The infinity of God includes both his eternity and his immensity. Isaiah 40:28 says that "Yahweh is the everlasting God," while Solomon acknowledges in 1 Kings 8:27 that "the heavens, even the highest heaven, cannot contain you". Infinity permeates all other attributes of God: his goodness, love, power, etc. are all considered to be infinite.
The relationship between the infinity of God and mathematical infinity has often been discussed. Georg Cantor's work on infinity in mathematics was accused of undermining God's infinity, but Cantor argued that God's infinity is the Absolute Infinite, which transcends other forms of infinity.
D. A. Carson speaks of the "difficult doctrine of the love of God," since "when informed Christians talk about the love of God they mean something very different from what is meant in the surrounding culture." Carson distinguishes between the love the Father has for the Son, God's general love for his creation, God's "salvific stance towards his fallen world," his "particular, effectual, selecting love toward his elect," and love that is conditioned on obedience.

* * * * * * *

* Your tasks:
1/ In the passage about God's attributes, what did Cantor say God's infinity is?
2/ Please turn the paragraph in the passage about God's attributes that begins "D. A. Carson speaks of" into a short bulleted list that keeps its main facts.
3/ Translate this sentence from the passage about God's attributes into Spanish: "Infinity permeates all other attributes of God: his goodness, love, power, etc. are all considered to be infinite."

* Data:
* * * * * * *

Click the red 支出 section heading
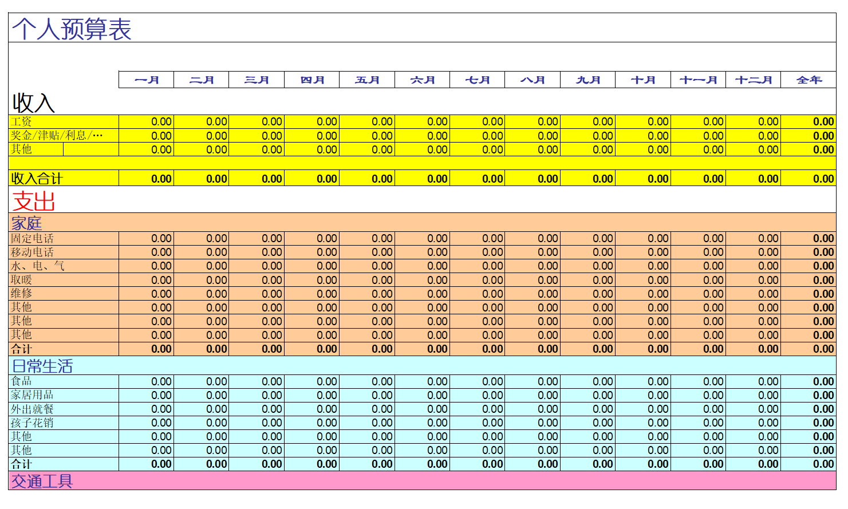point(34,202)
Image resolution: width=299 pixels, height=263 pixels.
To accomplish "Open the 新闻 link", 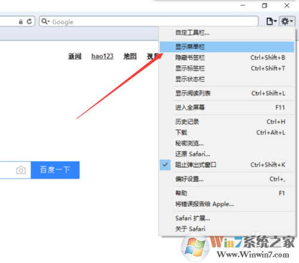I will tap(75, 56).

* * * * * * *

* Outputs by task:
1/ The Absolute Infinite, which transcends other forms of infinity.

2/
- D. A. Carson calls the love of God a "difficult doctrine."
- His reason: informed Christians mean something very different by it than the surrounding culture does.
- He distinguishes five kinds of divine love:
  - the Father's love for the Son
  - God's general love for his creation
  - God's "salvific stance towards his fallen world"
  - his "particular, effectual, selecting love toward his elect"
  - love conditioned on obedience

3/ La infinitud impregna todos los demás atributos de Dios: su bondad, su amor, su poder, etc., se consideran todos infinitos.